On Saturday, Gabriele, who has been taken off house-arrest and who is now serving his sentence in a Vatican cell, gave damning evidence against his one-time friend and confidante. The former butler confirmed to the judge that he had given Sciarpelletti the documents, but that he had not placed them in an envelope. Scairpelletti said that because he had never had any dealings with law enforcement he was stressed and in a state of shock when he was questioned, which is why he seemingly misled the investigators.
During Saturday’s hearing, evidence about a second envelope was briefly introduced. The envelope, which had been given to Sciarpelletti by one Monsignor Piero Benaccini, contained other documents that allegedly found their way into Nuzzi’s book. But the presiding judge, who has been very careful not to let testimony betray the Holy See’s secrecy, immediately halted the testimony and ruled the second secret envelope “inadmissible.” After the sentencing, Vatican spokesman Federico Lombardi dismissed claims that the second envelope may have led to who was really behind the leaks. “Sciarpelletti worked in an office where envelopes are circulated,” he told reporters. “There is no great conspiracy here.”
Gabriele, who is not appealing his conviction, was hoping for a papal pardon by now, and Pope Benedict XVI has been increasingly friendly to his former butler, giving him a blessed prayer book and a letter, though he has stopped short of total forgiveness. The Vatican’s Secretary of State Tarciso Bertone, on the other hand, who was seen as the victim of most of the leaks, bypassed the Vatican’s press machine and issued his own damning press release last week stating why Gabriele should spend his sentence in jail and why he should not yet be pardoned.

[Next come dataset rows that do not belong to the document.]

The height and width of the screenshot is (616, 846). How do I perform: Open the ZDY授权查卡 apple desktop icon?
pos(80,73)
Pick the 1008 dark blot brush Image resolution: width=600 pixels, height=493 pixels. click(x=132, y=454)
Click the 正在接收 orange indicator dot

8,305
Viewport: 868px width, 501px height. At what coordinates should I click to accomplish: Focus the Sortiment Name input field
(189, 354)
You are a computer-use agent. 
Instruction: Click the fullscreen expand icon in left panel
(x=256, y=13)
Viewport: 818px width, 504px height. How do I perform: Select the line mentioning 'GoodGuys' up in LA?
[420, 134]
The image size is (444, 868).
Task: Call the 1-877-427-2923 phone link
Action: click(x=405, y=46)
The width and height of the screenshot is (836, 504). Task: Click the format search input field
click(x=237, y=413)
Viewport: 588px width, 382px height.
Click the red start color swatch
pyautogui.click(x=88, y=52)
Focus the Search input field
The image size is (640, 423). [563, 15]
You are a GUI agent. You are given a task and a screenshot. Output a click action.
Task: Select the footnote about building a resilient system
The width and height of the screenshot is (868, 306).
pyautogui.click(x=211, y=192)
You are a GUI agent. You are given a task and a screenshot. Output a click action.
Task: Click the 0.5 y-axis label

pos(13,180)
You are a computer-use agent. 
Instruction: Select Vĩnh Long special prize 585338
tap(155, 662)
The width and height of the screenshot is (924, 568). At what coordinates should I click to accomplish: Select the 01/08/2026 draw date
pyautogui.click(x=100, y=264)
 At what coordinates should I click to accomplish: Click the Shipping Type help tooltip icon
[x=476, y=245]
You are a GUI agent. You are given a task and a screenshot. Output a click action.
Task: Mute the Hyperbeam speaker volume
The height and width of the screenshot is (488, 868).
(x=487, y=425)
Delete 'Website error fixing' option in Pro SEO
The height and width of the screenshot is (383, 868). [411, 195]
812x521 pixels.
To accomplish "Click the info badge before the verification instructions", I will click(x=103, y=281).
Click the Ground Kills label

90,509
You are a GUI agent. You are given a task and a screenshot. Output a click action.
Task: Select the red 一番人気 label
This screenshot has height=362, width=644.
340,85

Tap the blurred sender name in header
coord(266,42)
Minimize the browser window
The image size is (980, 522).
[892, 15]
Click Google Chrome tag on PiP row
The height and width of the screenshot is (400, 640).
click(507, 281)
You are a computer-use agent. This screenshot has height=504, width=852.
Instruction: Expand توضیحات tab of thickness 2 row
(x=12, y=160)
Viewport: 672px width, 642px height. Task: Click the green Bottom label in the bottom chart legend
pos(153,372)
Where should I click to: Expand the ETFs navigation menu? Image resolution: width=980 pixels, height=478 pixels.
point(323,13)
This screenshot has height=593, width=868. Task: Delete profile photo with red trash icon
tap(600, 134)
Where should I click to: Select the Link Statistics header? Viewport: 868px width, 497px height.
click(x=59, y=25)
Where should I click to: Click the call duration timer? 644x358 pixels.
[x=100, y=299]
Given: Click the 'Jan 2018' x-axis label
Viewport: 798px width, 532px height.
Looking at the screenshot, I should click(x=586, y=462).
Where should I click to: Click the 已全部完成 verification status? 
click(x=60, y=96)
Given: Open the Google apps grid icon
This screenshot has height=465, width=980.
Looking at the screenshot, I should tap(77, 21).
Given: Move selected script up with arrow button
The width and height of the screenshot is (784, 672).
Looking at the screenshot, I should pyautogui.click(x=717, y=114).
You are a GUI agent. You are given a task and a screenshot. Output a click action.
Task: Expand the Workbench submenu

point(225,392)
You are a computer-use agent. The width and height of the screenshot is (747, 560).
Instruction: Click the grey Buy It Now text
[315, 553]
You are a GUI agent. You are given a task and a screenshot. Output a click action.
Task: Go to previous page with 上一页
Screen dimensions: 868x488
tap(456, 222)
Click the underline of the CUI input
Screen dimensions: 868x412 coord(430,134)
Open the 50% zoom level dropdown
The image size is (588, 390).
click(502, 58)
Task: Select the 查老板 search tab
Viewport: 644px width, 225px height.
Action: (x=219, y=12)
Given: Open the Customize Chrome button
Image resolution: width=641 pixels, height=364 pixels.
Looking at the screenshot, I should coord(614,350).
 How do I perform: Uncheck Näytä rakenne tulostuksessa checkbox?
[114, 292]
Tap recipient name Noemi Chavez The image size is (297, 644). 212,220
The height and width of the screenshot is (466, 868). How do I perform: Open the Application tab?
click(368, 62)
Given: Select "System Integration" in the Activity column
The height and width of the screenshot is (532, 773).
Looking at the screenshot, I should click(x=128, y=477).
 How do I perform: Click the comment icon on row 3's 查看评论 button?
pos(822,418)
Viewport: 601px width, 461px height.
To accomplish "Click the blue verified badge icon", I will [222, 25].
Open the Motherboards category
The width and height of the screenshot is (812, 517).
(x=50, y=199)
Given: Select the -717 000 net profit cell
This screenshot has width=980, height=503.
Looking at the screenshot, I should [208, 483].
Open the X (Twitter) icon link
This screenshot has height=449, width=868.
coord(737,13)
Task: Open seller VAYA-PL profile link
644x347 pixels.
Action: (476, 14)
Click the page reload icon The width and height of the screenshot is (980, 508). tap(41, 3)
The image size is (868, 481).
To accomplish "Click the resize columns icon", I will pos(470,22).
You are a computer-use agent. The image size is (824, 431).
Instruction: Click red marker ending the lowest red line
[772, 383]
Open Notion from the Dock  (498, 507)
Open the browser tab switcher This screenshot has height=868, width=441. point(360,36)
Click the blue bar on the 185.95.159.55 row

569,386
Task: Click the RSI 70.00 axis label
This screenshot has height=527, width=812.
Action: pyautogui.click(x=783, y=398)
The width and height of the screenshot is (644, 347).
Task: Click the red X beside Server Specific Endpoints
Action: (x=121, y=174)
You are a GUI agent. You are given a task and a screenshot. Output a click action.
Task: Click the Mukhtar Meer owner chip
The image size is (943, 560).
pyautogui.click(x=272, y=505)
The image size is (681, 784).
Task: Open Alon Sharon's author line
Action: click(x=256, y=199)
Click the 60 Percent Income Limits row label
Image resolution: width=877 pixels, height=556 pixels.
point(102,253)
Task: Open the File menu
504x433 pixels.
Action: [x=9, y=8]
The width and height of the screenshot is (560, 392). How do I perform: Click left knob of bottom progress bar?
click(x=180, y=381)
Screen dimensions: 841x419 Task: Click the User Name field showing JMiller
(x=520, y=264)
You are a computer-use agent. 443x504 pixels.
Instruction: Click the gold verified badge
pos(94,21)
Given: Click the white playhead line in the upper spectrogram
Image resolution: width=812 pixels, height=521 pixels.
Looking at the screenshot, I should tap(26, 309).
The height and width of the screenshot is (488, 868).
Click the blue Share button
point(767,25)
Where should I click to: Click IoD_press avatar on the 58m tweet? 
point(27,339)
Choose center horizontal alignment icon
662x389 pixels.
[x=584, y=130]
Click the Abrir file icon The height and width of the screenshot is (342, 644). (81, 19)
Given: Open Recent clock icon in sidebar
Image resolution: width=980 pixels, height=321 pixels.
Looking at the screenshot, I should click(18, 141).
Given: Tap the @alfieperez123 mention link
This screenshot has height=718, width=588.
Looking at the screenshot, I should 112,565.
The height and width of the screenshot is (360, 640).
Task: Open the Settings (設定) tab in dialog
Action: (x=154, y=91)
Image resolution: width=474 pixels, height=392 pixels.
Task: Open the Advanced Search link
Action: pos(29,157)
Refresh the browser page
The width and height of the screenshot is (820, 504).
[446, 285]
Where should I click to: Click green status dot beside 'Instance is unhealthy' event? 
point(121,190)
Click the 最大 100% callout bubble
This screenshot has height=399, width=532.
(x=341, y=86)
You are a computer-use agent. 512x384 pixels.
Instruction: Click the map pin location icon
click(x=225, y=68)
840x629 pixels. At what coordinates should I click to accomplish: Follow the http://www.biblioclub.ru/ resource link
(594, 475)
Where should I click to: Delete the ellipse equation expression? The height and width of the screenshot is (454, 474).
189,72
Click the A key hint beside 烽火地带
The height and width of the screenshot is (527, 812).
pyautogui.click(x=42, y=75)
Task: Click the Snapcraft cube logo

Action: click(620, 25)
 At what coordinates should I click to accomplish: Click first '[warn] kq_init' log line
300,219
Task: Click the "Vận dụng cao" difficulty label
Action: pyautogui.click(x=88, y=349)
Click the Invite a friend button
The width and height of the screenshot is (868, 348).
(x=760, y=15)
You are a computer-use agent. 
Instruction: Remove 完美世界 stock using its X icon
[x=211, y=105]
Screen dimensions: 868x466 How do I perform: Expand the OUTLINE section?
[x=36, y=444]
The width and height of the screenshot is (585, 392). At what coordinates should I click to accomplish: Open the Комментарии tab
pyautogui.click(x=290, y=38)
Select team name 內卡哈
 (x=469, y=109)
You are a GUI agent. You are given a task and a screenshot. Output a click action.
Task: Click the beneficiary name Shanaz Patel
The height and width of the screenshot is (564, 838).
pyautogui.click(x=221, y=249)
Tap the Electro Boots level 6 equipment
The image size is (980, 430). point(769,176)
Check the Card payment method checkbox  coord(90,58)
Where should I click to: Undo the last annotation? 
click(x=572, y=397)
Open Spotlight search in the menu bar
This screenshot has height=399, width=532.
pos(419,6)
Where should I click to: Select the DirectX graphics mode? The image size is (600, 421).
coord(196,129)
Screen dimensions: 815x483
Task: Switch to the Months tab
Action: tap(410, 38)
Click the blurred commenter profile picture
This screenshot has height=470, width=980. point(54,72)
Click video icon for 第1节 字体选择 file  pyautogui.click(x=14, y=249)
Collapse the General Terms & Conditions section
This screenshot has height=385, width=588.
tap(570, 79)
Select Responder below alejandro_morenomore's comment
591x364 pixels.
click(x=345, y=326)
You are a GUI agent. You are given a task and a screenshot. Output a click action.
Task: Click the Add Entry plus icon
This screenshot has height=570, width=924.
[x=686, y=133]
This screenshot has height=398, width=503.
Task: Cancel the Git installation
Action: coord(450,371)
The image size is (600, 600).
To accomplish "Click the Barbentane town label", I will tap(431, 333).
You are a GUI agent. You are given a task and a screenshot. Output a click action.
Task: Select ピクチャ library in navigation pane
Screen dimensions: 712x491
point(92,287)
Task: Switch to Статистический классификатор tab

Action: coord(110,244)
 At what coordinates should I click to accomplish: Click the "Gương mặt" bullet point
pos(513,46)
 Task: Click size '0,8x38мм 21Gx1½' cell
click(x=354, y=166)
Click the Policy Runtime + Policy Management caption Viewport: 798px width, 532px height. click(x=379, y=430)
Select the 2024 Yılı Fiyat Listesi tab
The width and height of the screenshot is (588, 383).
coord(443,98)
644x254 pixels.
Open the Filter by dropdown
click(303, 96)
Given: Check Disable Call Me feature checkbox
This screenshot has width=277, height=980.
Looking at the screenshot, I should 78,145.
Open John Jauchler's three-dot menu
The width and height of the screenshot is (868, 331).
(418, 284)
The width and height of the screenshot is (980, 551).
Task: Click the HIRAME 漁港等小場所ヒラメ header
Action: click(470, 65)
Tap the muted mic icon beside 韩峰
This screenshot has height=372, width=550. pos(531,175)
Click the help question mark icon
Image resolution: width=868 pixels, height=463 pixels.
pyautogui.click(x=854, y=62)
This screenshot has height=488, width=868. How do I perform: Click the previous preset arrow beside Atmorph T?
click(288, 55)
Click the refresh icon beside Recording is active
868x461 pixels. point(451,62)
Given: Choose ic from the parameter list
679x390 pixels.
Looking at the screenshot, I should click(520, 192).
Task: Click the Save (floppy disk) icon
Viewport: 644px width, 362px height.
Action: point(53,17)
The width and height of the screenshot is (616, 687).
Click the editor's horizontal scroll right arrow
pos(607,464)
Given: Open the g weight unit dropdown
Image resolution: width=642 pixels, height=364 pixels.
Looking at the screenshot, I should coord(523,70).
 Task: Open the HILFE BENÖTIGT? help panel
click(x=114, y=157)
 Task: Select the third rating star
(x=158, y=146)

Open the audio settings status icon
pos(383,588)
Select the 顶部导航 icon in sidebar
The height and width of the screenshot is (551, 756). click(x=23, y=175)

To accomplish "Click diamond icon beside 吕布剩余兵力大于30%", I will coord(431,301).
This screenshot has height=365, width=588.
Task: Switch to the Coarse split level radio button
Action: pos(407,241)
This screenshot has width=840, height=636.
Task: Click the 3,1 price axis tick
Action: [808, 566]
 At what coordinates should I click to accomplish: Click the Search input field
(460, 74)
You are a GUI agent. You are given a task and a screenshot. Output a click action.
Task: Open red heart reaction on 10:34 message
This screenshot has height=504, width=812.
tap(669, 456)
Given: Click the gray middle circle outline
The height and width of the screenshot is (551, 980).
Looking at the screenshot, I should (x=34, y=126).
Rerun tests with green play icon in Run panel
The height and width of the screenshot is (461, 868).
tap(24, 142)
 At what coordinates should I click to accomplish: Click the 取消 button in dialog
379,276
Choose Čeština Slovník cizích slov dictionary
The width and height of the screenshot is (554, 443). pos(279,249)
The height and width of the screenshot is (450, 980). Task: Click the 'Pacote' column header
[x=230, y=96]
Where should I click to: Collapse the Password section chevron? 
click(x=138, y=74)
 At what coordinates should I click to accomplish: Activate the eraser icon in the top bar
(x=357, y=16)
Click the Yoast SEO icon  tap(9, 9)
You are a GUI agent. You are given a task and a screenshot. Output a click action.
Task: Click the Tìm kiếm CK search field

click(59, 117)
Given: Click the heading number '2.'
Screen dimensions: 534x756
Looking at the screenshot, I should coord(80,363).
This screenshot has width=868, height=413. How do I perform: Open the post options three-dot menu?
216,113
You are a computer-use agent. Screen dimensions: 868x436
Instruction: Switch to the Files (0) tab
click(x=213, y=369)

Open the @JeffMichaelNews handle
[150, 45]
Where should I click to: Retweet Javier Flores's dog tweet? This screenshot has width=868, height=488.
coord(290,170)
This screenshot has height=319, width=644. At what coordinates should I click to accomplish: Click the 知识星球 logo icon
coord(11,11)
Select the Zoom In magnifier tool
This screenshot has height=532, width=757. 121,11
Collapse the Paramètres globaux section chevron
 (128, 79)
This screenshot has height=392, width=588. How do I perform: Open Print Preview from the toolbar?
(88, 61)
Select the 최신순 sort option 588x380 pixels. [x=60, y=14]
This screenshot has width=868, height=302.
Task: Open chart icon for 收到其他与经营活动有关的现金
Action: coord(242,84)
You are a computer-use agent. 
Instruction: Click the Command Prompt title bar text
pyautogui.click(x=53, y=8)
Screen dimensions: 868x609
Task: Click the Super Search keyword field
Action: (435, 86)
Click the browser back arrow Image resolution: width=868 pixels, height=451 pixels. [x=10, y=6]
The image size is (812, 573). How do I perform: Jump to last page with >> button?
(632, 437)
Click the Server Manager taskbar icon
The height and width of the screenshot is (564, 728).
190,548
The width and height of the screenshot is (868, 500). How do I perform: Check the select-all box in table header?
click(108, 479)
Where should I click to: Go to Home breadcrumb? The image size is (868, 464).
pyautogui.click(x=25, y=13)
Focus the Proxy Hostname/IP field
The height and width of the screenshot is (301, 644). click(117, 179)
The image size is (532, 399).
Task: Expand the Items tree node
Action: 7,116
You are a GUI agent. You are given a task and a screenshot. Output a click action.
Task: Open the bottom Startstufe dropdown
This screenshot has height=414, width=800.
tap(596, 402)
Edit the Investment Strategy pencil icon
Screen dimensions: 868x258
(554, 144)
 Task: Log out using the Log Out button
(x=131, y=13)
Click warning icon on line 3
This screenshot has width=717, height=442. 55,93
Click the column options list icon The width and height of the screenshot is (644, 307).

After the sentencing, Lombardi said the case would continue to be investigated, but few believe any more arrests will come to light—at least not in the public eye. However, Vatican expert Marco Politi says the case of the butler and his friend are only the beginning of the story. “The message of both trials is not to discover really what were the connections between the people involved or whether there were supporters or accomplices to the crime,” he told The Daily Beast. “It’s finished, but it still remains like an immovable rock obstructing the facts.”